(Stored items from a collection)
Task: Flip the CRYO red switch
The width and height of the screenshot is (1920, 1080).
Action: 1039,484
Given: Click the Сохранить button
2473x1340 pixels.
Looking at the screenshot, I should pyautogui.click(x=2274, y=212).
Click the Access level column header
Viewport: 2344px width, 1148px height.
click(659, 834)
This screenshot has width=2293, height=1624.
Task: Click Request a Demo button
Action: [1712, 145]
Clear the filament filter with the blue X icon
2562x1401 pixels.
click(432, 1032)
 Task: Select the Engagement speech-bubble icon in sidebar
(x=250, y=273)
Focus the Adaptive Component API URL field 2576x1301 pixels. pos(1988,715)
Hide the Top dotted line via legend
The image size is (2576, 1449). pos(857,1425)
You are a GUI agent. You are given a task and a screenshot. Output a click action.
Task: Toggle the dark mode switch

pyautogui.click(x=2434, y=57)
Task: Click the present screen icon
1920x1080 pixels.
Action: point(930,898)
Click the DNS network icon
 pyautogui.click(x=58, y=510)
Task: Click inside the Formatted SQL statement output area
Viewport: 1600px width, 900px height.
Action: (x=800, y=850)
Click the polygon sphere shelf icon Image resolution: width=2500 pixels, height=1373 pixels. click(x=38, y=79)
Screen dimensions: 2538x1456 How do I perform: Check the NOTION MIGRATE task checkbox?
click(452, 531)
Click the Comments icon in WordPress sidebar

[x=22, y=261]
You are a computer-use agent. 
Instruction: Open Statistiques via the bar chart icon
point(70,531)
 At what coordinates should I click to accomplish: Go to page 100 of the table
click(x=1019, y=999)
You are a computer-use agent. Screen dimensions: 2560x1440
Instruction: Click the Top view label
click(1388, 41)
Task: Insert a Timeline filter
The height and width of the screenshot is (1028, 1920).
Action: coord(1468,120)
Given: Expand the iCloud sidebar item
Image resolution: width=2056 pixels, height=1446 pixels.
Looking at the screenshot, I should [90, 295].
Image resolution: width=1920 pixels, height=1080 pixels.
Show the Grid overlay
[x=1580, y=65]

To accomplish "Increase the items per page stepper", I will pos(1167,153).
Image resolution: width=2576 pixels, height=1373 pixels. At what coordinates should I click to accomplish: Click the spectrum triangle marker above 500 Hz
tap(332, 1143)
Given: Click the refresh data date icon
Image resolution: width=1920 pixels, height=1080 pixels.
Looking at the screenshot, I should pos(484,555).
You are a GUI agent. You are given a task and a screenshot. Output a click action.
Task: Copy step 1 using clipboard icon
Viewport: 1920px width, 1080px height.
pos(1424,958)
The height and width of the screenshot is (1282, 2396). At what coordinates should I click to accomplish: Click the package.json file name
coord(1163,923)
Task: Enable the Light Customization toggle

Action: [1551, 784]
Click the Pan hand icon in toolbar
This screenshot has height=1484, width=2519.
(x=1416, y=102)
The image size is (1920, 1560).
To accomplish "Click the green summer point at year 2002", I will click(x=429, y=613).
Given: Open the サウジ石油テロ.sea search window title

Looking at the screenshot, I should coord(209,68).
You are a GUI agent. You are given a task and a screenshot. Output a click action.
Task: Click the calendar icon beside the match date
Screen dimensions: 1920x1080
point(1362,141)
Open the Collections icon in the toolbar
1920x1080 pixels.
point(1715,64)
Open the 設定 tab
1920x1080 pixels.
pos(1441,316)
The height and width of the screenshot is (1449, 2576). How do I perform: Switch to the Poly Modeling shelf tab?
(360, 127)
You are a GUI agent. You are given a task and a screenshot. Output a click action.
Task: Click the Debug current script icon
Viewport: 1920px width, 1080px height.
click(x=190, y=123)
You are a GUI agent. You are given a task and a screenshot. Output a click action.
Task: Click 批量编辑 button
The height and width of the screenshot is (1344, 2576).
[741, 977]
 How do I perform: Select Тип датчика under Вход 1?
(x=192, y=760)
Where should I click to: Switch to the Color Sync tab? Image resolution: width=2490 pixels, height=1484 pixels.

Problem statement >>
Where a line in the entries holds "date", copy that line.

Solution to this task >>
Given: Click the refresh data date icon
Task: Click the calendar icon beside the match date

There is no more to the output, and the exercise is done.